Content starts
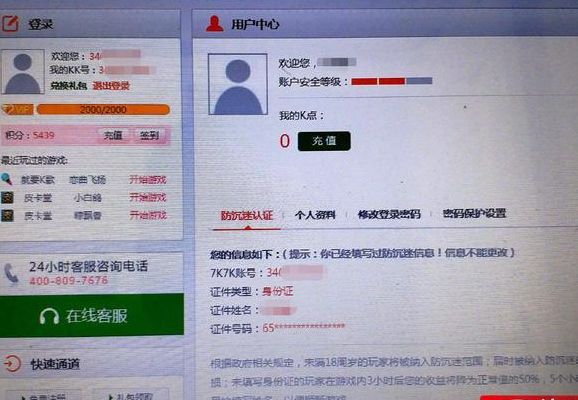Click the login edit pencil icon
The height and width of the screenshot is (400, 578).
10,23
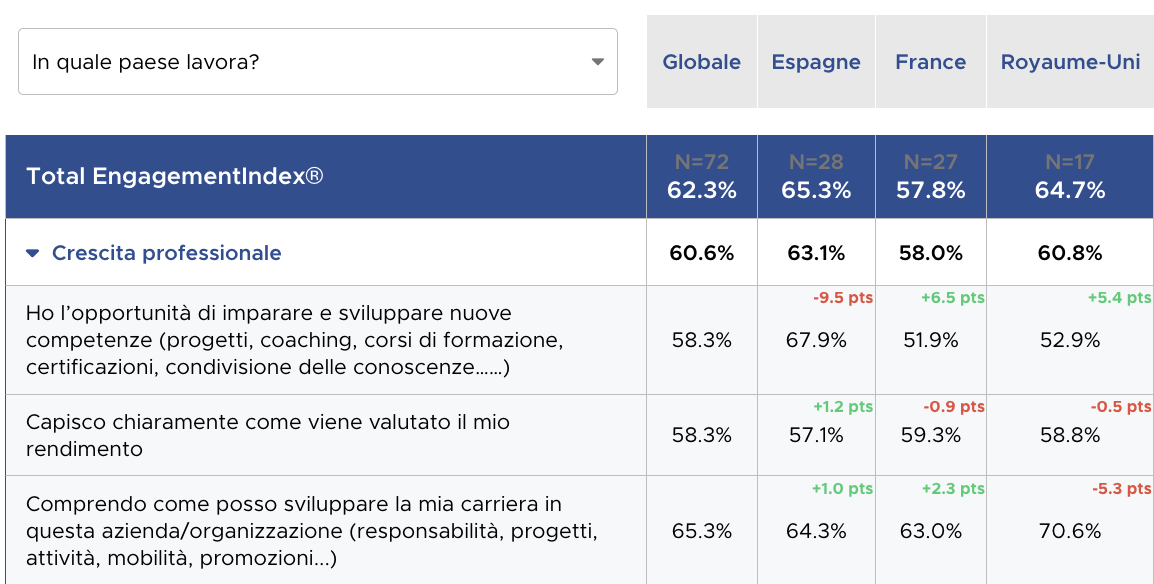The width and height of the screenshot is (1154, 584).
Task: Click the +6.5 pts indicator for France
Action: pos(952,298)
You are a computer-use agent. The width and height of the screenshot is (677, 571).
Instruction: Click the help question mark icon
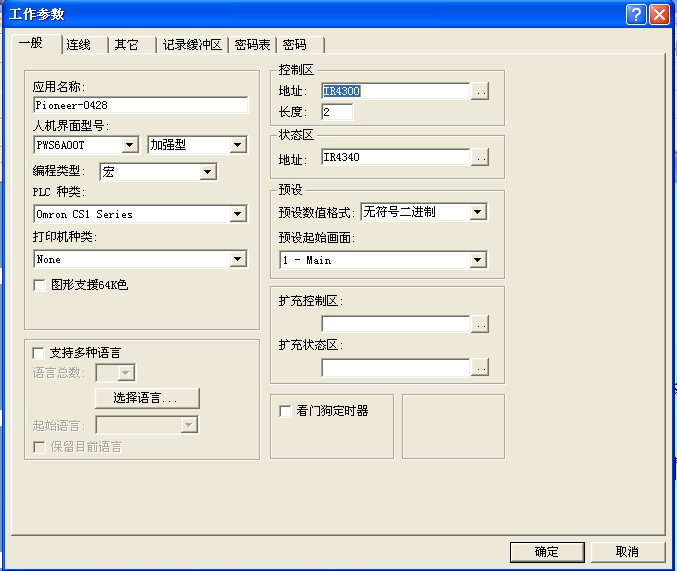coord(636,14)
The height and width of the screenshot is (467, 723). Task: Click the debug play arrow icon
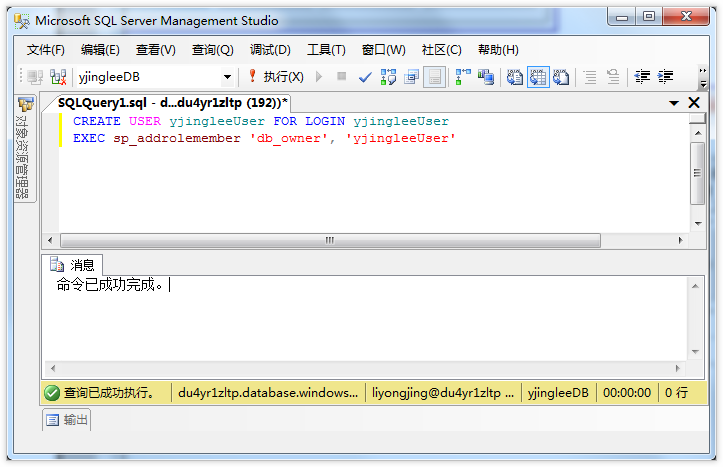[319, 77]
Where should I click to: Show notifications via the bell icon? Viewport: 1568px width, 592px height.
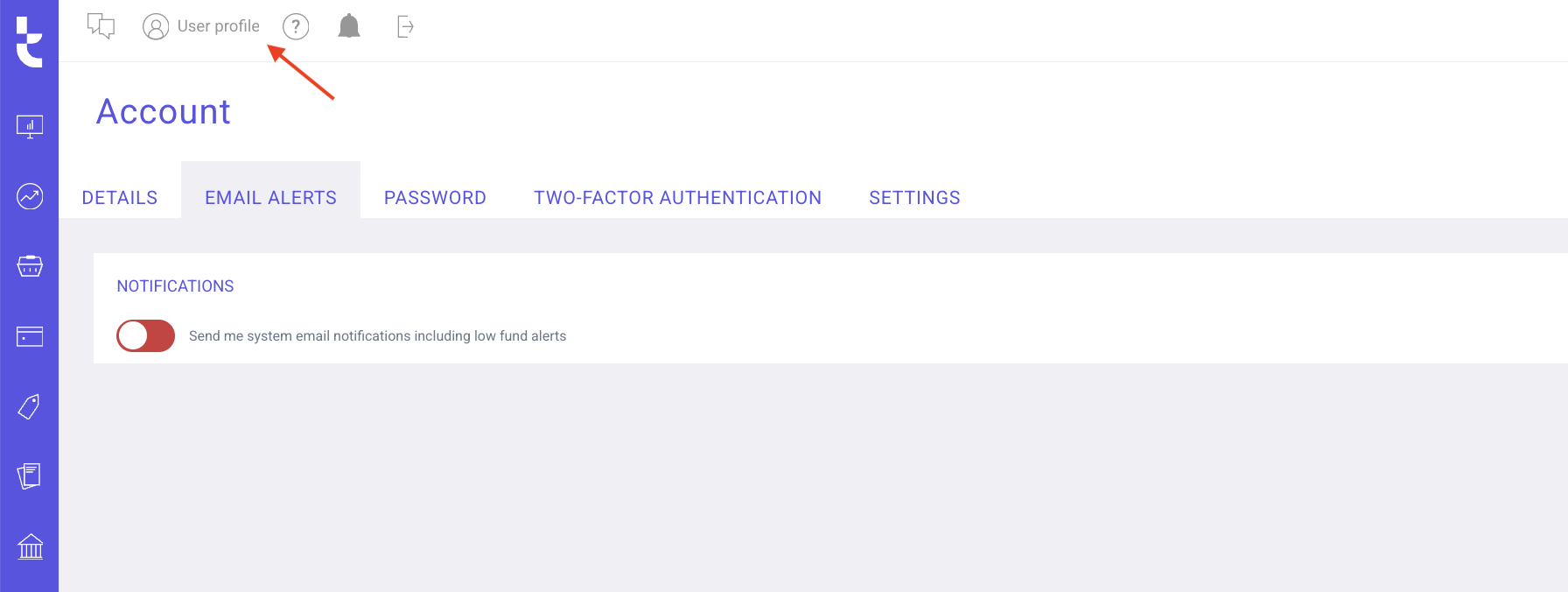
Content ends
__Task item__.
Nothing but the lines from the one containing "You are a computer-use" through the last line of the data should appear in the answer, copied exactly, with pictures excluded.

__Answer area__.
You are a computer-use agent. The width and height of the screenshot is (677, 571).
Instruction: Click the help question mark icon
coord(636,14)
The height and width of the screenshot is (467, 723). Task: Click the debug play arrow icon
[319, 77]
Where should I click to: Show notifications via the bell icon? Viewport: 1568px width, 592px height.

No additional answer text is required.